SCENE_01
O silêncio ao seu lado
Você está no elevador com um amigo voltando do almoço. Ele olha para frente, para o painel de números. Você já viu essa mesma pessoa fotografar outras pessoas em redes sociais — corpos diferentes do seu, alguns que você internalizou como referência. Naquele silêncio normal do elevador, seu corpo sente a presença dele como se fosse uma balança ligada.
SCENE_02
O que você lê naquele olhar
Você interpreta o silêncio como comparação. O olhar dele para frente vira ausência de admiração. A forma como ele não comenta sua roupa vira evidência de que ele notou algo que não combina com as outras pessoas que ele segue. Seu corpo inteiro fica em processo, e você começa a se mexer diferente, a ocupar menos espaço. O elevador fica mais longo. Depois você volta para casa e abre o feed — aquele lugar onde as medições são explícitas — como se fosse uma maneira de confirmar a sentença que você leu no silêncio dele.
SCENE_03
O fato que interrompe a história
Seu amigo estava pensando se ia chover ou se esqueceu a chave na mesa. O corpo dele ao seu lado é um corpo, não um julgador.
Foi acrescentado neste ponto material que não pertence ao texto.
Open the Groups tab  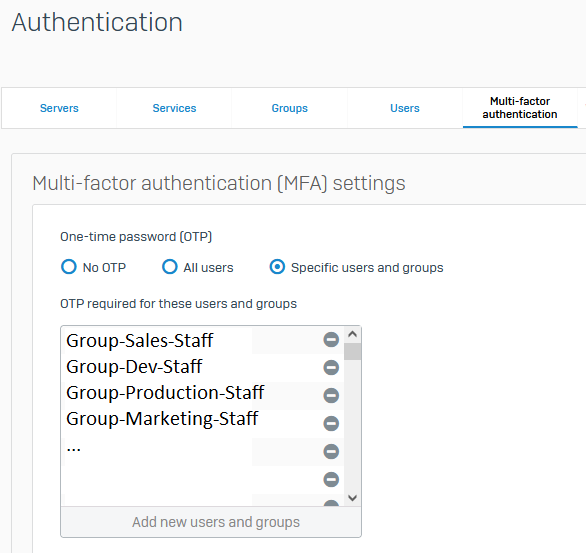(290, 108)
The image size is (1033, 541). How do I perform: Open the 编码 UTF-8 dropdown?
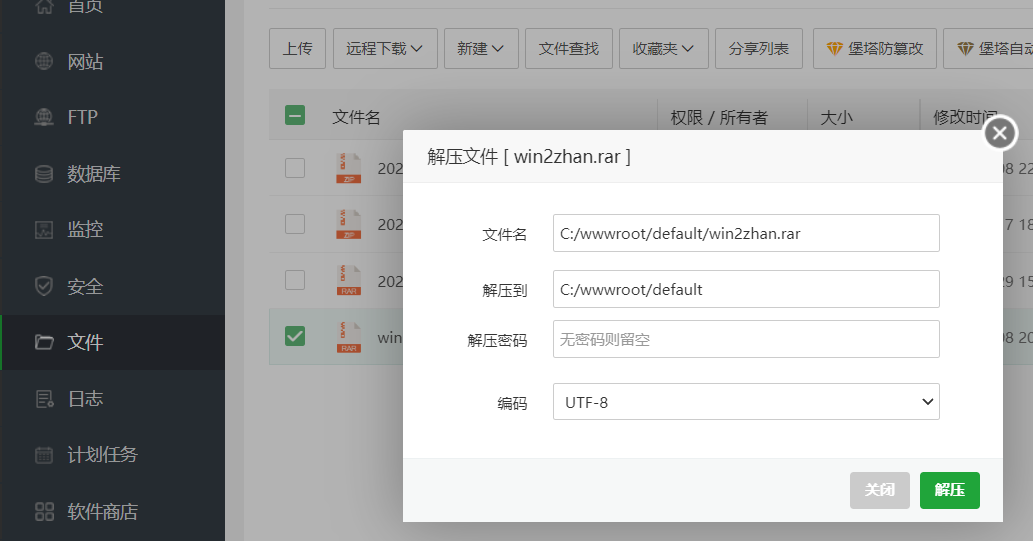[746, 402]
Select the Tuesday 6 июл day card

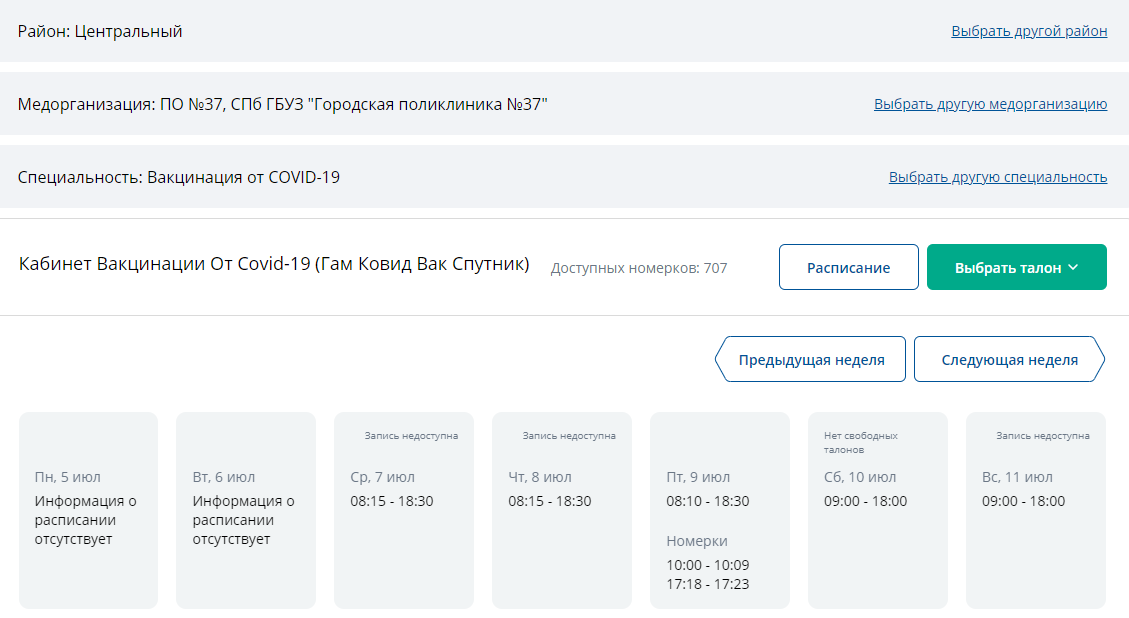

O silêncio dele é silêncio, não uma medição. Quando você confunde a presença de alguém com uma sentença sobre você, você perde a informação real — que ele está ali, simplesmente ali. Abra a câmera do seu telefone. Tire uma foto de sua mão ou do seu rosto agora, sem arranjar nada. Guarde essa imagem. Não é a foto de alguém comparando você. É só você, como você está.